• _What you should do_
Copy the listing below from its first line up to and including the line that contains "Saskatchewan (61, 475)", and leave the pictures out of your copy.

----------------

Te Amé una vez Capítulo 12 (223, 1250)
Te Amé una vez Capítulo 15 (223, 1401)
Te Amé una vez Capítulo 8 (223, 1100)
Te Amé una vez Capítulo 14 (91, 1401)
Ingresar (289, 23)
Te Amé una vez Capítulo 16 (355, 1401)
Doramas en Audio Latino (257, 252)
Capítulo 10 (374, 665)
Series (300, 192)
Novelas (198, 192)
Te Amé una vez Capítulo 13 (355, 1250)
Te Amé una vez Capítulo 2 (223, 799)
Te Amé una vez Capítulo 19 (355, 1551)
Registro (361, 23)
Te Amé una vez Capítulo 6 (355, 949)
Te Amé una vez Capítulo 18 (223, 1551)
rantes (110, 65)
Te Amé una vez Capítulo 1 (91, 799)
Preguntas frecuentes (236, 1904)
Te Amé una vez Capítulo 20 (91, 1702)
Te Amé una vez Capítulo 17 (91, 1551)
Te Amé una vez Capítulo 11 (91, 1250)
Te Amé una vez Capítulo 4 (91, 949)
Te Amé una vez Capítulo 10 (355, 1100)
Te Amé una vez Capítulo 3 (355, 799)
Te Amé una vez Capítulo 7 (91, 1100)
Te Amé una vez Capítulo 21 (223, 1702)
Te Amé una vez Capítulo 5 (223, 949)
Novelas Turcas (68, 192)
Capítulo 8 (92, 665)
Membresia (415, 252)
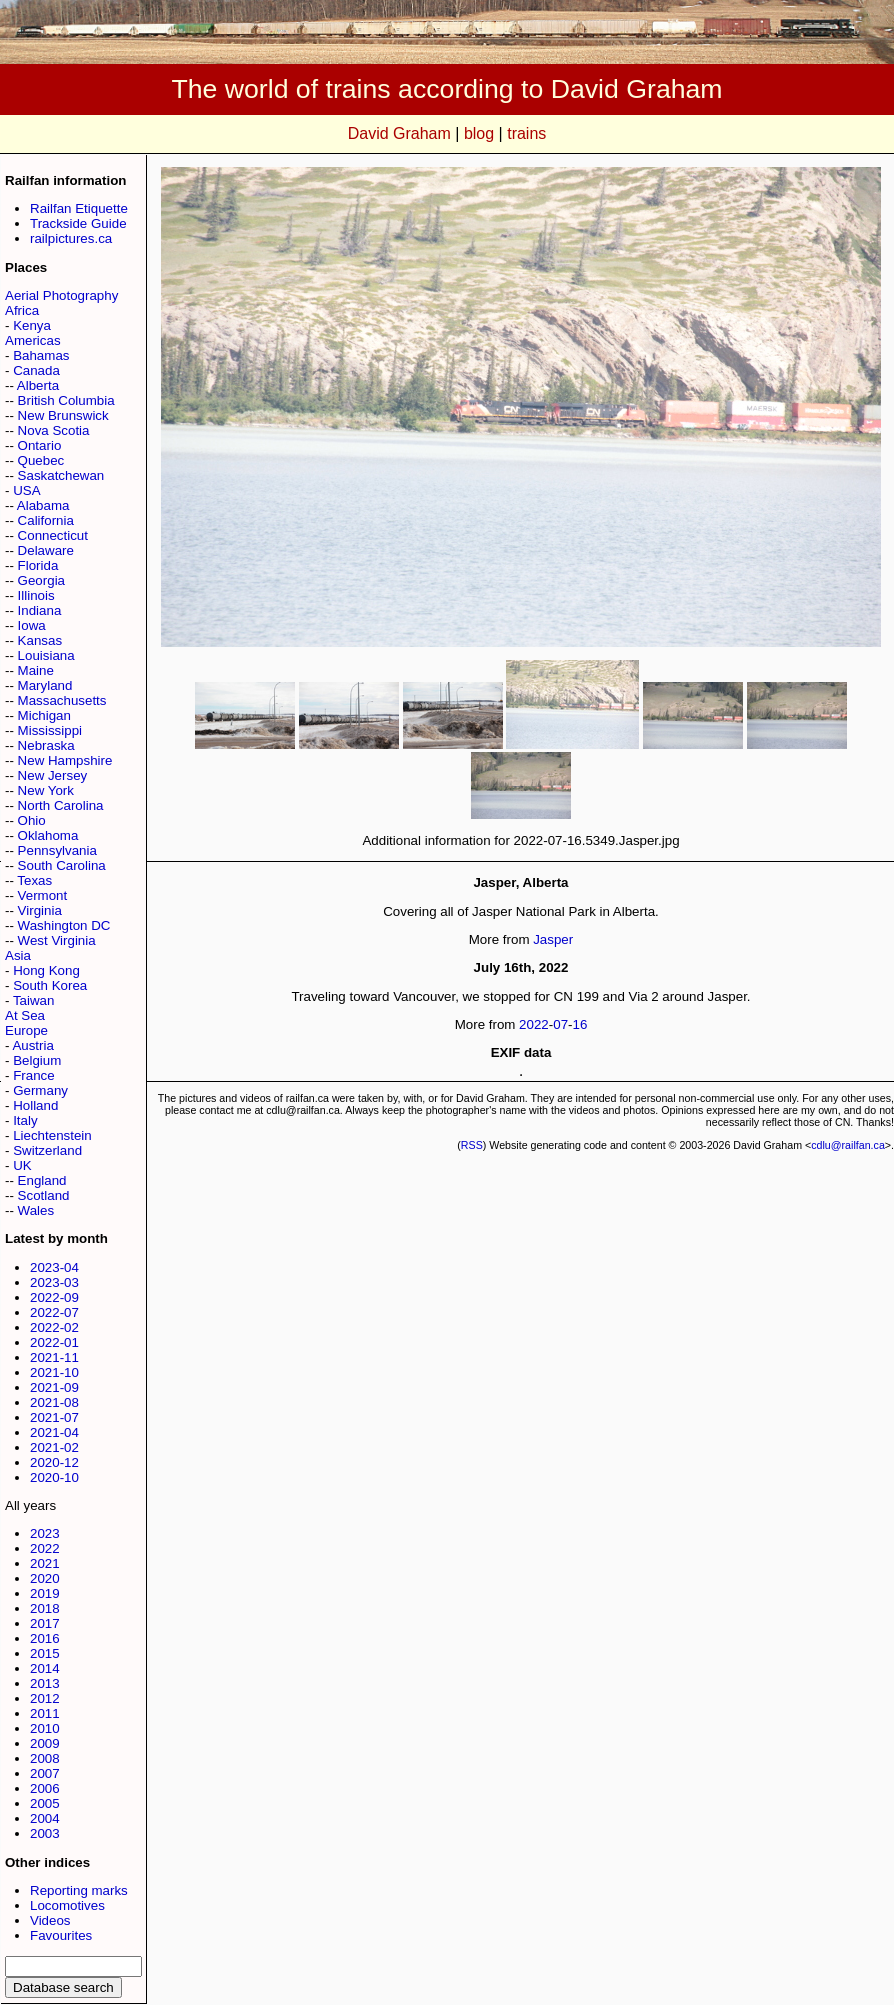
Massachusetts (62, 700)
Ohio (32, 820)
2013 (45, 1683)
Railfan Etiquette (79, 208)
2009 (45, 1743)
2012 (45, 1698)
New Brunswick (63, 415)
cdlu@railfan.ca (848, 1145)
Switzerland (47, 1150)
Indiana (40, 610)
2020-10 (54, 1477)
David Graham (399, 133)
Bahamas (41, 355)
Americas (33, 340)
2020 (45, 1578)
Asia (18, 955)
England (42, 1180)
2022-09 (54, 1297)
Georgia (41, 580)
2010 (45, 1728)
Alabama (43, 505)
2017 (45, 1623)
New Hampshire (65, 760)
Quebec (41, 460)
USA (26, 490)
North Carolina (61, 805)
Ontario (40, 445)
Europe (26, 1030)
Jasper (553, 939)
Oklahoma (48, 835)
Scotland (44, 1195)
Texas (34, 880)
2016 (45, 1638)
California (46, 520)
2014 (45, 1668)
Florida (38, 565)
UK (22, 1165)
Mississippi (50, 730)
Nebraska (46, 745)
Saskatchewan (61, 475)
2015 (45, 1653)
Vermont (43, 895)
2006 (45, 1788)
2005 (45, 1803)
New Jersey (53, 775)
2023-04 (54, 1267)
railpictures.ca (71, 238)
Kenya (32, 325)
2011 (45, 1713)
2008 (45, 1758)
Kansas (40, 640)
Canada (36, 370)
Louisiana (46, 655)
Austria (32, 1045)
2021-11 (54, 1357)
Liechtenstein (52, 1135)
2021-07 (54, 1417)
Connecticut (53, 535)
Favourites (61, 1935)
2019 (45, 1593)
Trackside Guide (78, 223)
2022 (45, 1548)
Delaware (46, 550)
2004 (45, 1818)
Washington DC (64, 925)
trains (526, 133)
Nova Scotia (54, 430)
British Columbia (66, 400)
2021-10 (54, 1372)
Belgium (37, 1060)
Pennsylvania (57, 850)
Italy (25, 1120)
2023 (45, 1533)
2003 (45, 1833)
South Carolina (62, 865)
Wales (36, 1210)
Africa (22, 310)
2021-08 (54, 1402)
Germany (40, 1090)
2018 (45, 1608)
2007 (45, 1773)
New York (46, 790)
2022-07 (54, 1312)
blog (479, 133)
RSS (472, 1145)
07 (560, 1024)
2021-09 (54, 1387)
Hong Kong (46, 970)
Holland (35, 1105)
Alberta (38, 385)
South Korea (50, 985)
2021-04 (54, 1432)
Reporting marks (79, 1890)
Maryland (45, 685)
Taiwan (34, 1000)
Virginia (40, 910)
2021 (45, 1563)
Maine (36, 670)
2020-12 (54, 1462)
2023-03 (54, 1282)
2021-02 (54, 1447)
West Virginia (57, 940)
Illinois (36, 595)
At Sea (25, 1015)
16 (580, 1024)
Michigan (44, 715)
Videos (50, 1920)
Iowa (32, 625)
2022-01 (54, 1342)
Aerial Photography (61, 295)
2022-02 (54, 1327)
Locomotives (67, 1905)
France (33, 1075)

----------------

• _Result of this exercise_
Te Amé una vez Capítulo 12 (223, 1250)
Te Amé una vez Capítulo 15 (223, 1401)
Te Amé una vez Capítulo 8 (223, 1100)
Te Amé una vez Capítulo 14 (91, 1401)
Ingresar (289, 23)
Te Amé una vez Capítulo 16 (355, 1401)
Doramas en Audio Latino (257, 252)
Capítulo 10 (374, 665)
Series (300, 192)
Novelas (198, 192)
Te Amé una vez Capítulo 13 (355, 1250)
Te Amé una vez Capítulo 2 (223, 799)
Te Amé una vez Capítulo 19 (355, 1551)
Registro (361, 23)
Te Amé una vez Capítulo 6 (355, 949)
Te Amé una vez Capítulo 18 (223, 1551)
rantes (110, 65)
Te Amé una vez Capítulo 1 (91, 799)
Preguntas frecuentes (236, 1904)
Te Amé una vez Capítulo 20 (91, 1702)
Te Amé una vez Capítulo 17 (91, 1551)
Te Amé una vez Capítulo 11 (91, 1250)
Te Amé una vez Capítulo 4 (91, 949)
Te Amé una vez Capítulo 10 (355, 1100)
Te Amé una vez Capítulo 3 (355, 799)
Te Amé una vez Capítulo 7 (91, 1100)
Te Amé una vez Capítulo 21 (223, 1702)
Te Amé una vez Capítulo 5 (223, 949)
Novelas Turcas (68, 192)
Capítulo 8 (92, 665)
Membresia (415, 252)
Massachusetts (62, 700)
Ohio (32, 820)
2013 (45, 1683)
Railfan Etiquette (79, 208)
2009 (45, 1743)
2012 (45, 1698)
New Brunswick (63, 415)
cdlu@railfan.ca (848, 1145)
Switzerland (47, 1150)
Indiana (40, 610)
2020-10 (54, 1477)
David Graham (399, 133)
Bahamas (41, 355)
Americas (33, 340)
2020 (45, 1578)
Asia (18, 955)
England (42, 1180)
2022-09 (54, 1297)
Georgia (41, 580)
2010 (45, 1728)
Alabama (43, 505)
2017 (45, 1623)
New Hampshire (65, 760)
Quebec (41, 460)
USA (26, 490)
North Carolina (61, 805)
Ontario (40, 445)
Europe (26, 1030)
Jasper (553, 939)
Oklahoma (48, 835)
Scotland (44, 1195)
Texas (34, 880)
2016 (45, 1638)
California (46, 520)
2014 (45, 1668)
Florida (38, 565)
UK (22, 1165)
Mississippi (50, 730)
Nebraska (46, 745)
Saskatchewan (61, 475)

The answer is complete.